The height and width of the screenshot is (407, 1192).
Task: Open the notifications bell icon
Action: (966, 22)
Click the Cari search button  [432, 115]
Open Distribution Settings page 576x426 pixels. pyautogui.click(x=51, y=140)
····················
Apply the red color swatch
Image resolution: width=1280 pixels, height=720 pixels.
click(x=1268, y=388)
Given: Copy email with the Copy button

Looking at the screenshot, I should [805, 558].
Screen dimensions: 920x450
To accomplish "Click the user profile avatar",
····················
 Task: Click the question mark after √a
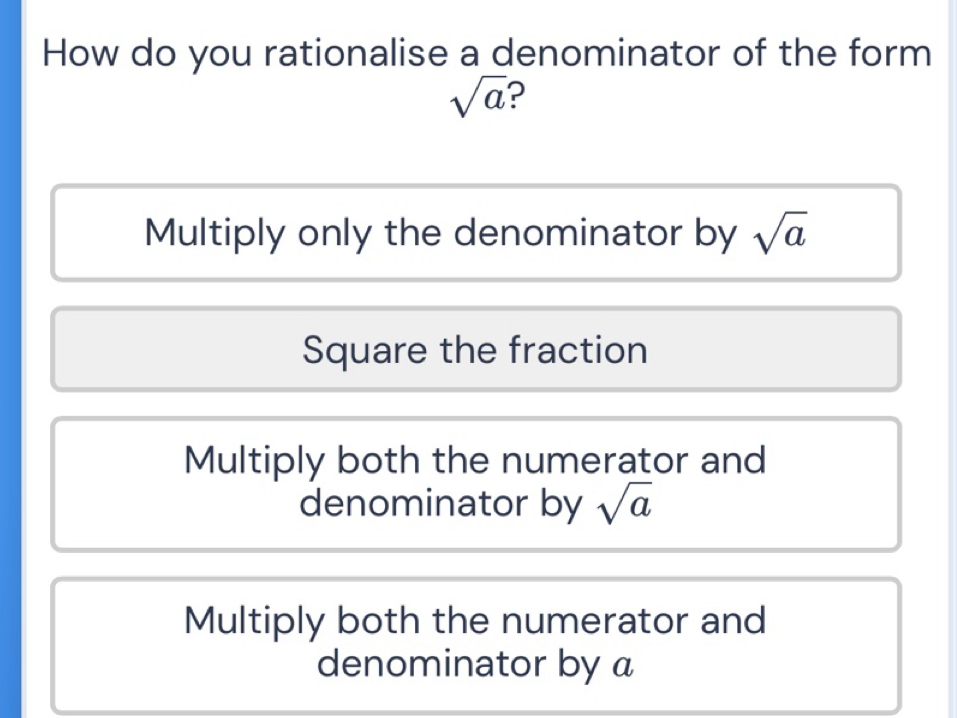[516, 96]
····················
ABOUT THIS TASK: Using the entries shown above, reproduce verbatim the lines from the line bearing "Click the Cari" to the line bearing "Open Distribution Settings", inclusive.

OUTPUT OF THE TASK:
Click the Cari search button  [432, 115]
Open Distribution Settings page 576x426 pixels. pyautogui.click(x=51, y=140)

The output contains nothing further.